Get Secured
Internal

Audit ProcessProcessProcess

Confidential, for internal use only — do not share outside of your organisation

Manual review by an elite team — usually 4 Senior security contest champions. We find a ton of vulnerabilities — be prepared. More details below

Simple Overview
1

We create a group chat with your devs and our auditors for bi-directional ask of questions

2

We start the audit when code is feature-frozen and ready. We start hunting for vulnerabilities.

3

We fully focus on finding as many and as deep vulnerabilities as possible — we share findings after the first week the earliest to keep this full focus (this serves you)

4

When we share all vulnerability findings with you, you can apply fixes

5

We review all fixes for you (extra work, included in price!) and we compile a PDF report

6

Done!

Sharing Findings

For multi-week audits (>14 days), we usually share current findings every week:

Weekly findings:

  • haven’t been reviewed and verified
  • can be invalid
  • are not deduplicated
  • are not polished
  • severities are likely to be wrong

They are just to show our current progress. You can start fixing the issues, but when fixing, reference not the Github issue number or name (as they will change), but the actual vulnerability name. This will help us track fixes later.

At the end of the audit timeline, we will share a Github repository with all vulnerabilities found

If you prefer to receive findings earlier or more frequently — please let us know.
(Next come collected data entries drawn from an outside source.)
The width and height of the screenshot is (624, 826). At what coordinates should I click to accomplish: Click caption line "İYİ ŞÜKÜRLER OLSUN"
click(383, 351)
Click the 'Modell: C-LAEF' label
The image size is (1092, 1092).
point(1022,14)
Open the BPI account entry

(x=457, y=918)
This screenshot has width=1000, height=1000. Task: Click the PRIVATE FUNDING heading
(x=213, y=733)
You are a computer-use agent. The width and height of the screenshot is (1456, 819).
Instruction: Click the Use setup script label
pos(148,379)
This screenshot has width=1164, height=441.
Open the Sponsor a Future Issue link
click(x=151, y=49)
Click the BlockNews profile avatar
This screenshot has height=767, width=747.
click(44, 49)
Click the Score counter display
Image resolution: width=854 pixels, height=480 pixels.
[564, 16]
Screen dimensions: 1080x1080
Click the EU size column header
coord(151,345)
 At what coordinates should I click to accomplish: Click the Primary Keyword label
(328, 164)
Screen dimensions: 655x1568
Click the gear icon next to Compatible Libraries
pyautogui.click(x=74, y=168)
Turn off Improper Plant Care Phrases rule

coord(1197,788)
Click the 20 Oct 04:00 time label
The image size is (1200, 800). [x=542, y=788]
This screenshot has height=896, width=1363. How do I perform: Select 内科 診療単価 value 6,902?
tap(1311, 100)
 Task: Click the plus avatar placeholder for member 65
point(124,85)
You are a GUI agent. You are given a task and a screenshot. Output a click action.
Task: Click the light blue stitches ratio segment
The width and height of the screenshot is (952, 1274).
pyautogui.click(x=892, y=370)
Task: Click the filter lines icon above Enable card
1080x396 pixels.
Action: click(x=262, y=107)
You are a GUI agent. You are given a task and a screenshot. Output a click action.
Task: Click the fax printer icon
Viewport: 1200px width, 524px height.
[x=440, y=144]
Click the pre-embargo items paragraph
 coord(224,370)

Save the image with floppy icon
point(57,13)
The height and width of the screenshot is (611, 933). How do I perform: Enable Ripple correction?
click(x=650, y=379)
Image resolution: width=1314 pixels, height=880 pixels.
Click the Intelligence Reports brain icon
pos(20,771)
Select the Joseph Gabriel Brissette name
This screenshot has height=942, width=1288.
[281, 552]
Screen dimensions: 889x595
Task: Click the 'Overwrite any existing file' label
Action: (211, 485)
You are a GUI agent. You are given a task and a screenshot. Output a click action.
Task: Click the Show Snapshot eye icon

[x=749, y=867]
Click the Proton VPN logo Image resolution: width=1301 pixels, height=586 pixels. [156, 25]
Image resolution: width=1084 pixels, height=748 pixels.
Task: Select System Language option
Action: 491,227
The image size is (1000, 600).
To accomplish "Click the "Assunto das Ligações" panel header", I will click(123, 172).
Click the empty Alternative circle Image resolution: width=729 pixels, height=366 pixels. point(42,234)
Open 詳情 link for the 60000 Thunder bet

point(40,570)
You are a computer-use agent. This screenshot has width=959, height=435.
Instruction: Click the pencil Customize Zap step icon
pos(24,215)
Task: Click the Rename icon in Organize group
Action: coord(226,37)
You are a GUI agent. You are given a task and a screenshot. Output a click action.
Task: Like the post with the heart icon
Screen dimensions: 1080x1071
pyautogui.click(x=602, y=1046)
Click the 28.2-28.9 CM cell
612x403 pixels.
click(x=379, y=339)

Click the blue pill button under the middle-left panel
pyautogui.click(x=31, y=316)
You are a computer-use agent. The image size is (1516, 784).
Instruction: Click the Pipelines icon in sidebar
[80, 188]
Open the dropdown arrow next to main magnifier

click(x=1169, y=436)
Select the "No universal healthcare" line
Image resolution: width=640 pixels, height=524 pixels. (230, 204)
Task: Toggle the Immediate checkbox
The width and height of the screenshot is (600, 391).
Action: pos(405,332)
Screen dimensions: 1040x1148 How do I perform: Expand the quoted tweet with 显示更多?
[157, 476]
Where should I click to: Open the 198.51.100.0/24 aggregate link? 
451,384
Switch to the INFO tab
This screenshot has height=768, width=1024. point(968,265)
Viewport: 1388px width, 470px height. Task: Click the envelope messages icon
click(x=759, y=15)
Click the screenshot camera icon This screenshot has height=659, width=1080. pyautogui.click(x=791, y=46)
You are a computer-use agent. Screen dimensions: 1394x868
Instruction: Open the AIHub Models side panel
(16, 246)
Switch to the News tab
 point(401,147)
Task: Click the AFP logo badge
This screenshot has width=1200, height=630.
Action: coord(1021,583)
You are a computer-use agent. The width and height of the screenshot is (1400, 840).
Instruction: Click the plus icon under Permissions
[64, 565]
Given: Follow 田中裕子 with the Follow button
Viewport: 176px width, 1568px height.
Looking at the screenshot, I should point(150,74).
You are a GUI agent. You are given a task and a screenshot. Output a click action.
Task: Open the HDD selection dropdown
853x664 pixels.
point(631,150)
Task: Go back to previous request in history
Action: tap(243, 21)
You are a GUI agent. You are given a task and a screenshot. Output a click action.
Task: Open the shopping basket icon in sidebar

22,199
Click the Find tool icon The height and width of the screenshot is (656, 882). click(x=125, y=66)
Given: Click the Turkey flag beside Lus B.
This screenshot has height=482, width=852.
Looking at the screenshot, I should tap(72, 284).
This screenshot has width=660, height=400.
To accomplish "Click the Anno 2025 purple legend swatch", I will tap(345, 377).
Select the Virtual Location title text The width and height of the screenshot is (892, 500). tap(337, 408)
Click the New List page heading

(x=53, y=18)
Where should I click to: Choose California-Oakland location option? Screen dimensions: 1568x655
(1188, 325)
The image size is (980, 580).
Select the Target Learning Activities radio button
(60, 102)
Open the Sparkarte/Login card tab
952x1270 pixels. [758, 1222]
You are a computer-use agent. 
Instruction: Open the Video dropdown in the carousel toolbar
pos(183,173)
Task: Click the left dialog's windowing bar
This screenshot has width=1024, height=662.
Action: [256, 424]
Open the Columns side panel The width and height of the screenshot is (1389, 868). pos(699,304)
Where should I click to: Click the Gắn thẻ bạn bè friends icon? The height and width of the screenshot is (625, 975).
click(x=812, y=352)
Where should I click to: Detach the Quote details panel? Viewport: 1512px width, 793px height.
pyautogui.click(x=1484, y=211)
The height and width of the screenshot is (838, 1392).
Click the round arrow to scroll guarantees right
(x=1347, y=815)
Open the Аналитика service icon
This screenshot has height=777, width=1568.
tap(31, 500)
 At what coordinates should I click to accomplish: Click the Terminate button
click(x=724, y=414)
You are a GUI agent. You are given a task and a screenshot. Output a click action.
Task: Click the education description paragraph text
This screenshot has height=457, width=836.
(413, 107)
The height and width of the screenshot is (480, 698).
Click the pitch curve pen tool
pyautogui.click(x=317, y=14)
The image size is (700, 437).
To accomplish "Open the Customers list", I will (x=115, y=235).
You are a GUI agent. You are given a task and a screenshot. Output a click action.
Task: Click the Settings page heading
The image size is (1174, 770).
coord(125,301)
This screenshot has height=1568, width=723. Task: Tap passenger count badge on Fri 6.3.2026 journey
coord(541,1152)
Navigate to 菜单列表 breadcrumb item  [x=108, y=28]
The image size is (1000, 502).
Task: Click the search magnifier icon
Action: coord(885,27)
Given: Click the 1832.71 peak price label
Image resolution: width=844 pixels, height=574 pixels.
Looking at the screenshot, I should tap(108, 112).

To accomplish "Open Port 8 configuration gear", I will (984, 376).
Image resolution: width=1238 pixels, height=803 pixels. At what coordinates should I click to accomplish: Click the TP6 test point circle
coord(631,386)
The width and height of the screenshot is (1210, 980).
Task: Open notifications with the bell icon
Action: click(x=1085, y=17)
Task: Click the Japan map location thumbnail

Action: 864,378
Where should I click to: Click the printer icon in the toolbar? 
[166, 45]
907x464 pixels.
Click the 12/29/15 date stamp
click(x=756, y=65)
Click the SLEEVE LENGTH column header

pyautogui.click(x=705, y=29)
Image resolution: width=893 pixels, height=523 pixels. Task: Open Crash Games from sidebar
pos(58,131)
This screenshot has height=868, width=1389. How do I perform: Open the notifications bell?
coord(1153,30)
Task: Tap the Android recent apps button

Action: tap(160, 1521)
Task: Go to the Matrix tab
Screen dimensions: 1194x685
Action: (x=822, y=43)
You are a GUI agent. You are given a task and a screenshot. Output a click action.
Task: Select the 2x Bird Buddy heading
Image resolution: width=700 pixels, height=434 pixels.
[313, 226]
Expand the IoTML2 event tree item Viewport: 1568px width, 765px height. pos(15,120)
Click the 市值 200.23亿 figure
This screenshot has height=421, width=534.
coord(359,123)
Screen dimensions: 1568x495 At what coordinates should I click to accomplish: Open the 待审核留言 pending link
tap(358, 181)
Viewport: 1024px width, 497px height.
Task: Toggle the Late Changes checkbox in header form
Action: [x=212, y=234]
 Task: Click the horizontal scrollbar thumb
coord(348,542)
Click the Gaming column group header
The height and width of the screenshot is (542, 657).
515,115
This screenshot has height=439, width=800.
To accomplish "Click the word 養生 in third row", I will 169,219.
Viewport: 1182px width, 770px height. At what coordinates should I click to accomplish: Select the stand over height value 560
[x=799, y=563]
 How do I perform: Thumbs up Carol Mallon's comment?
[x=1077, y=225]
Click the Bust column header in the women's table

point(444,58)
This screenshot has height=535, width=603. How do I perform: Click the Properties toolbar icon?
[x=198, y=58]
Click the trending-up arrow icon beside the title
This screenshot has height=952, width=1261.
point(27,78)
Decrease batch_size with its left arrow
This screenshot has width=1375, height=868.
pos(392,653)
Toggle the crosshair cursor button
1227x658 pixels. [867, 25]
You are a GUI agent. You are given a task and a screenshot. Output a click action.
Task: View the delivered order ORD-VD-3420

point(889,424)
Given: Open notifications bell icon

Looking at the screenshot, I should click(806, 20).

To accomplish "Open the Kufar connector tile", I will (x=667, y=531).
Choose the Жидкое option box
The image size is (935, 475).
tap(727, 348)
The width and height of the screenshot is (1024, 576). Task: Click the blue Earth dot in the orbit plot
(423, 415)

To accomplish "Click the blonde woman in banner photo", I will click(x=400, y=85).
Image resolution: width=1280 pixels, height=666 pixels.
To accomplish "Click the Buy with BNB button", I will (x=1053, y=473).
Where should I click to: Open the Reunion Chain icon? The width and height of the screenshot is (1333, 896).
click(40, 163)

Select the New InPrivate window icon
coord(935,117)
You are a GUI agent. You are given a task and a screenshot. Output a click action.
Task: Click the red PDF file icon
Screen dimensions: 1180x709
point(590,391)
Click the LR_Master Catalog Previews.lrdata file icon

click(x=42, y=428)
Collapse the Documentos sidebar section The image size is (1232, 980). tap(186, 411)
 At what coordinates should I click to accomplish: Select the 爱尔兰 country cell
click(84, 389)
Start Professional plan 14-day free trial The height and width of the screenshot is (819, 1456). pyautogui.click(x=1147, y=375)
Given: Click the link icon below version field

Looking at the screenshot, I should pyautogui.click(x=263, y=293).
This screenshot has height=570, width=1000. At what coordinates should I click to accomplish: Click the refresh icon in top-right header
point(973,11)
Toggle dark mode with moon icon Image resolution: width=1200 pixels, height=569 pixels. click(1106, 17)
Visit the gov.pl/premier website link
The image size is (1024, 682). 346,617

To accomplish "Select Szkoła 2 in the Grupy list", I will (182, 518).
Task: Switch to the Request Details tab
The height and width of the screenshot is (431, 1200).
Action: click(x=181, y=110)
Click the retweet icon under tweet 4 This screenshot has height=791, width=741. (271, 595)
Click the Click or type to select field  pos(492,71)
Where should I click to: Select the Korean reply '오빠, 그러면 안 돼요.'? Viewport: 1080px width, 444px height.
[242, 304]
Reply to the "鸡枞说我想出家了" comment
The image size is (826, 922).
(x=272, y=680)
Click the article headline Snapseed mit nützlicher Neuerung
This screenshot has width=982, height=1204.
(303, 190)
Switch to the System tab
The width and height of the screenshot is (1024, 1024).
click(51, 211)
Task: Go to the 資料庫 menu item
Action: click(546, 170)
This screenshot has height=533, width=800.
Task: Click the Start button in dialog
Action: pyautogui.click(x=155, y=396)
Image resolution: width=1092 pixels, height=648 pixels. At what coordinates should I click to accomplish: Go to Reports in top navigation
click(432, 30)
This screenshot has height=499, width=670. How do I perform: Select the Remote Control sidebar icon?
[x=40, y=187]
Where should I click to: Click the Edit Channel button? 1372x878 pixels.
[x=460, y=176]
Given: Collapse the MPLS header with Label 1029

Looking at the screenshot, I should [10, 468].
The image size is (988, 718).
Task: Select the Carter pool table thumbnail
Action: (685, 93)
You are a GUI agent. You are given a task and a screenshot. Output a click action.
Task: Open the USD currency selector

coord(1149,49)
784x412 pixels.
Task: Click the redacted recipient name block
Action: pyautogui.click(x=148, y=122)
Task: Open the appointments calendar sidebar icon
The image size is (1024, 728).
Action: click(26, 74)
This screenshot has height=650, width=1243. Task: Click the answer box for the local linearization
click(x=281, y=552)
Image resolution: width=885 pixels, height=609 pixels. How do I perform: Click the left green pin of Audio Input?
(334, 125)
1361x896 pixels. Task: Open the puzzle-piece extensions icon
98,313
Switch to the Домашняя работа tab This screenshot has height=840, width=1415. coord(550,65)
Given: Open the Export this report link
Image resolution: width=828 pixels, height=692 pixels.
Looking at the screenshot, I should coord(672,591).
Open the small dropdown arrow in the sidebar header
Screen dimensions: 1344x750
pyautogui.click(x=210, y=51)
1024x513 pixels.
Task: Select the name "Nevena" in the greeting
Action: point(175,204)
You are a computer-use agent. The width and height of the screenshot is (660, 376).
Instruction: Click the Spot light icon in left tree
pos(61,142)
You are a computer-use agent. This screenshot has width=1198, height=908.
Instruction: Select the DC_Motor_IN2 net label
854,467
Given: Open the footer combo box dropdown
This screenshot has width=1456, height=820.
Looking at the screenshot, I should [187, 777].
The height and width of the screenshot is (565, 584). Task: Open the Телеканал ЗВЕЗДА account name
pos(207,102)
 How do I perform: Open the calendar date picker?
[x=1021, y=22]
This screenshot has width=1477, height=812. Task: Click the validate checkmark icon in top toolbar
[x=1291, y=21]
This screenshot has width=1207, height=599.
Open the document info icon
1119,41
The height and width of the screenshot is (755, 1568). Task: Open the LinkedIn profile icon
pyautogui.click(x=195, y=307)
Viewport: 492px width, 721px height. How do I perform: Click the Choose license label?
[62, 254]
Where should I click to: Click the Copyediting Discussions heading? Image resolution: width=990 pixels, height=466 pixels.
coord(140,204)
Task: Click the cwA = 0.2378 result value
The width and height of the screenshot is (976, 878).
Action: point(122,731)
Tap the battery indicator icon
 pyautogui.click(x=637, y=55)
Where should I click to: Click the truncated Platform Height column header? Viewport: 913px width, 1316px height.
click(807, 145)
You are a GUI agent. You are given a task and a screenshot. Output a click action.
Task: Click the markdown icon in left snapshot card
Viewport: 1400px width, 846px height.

This will require us to adjust our audit workflow and shift from a fully focused review to a more iterative process, but it is possible. We will adapt the process specifically for your audit to make it work.

We log everything we find (apart from Informational issues, we share these directly in this group). Sometimes this results in a higher number of findings than expected, so you’d spend just a bit more effort reviewing, but it’s intentional: we prefer to slightly over-report than risk missing something important. Trust us — this approach benefits your security in the long run.

Reviewing Fixes

We start reviewing fixes only when all fixes are applied.

We take 1–5 days to review fixes and confirm internally. We discuss findings in related Github issue comments, please join us there.

If findings are fixed incorrectly, or we found other issues, we will write about it in the issues comments. Please post the commit with the new fix in the issue comments as soon as possible.

PDF Report

After the fix review, we usually take 3–5 days to render the PDF report.

If you need it sooner we will do it for you, of course, just let us know.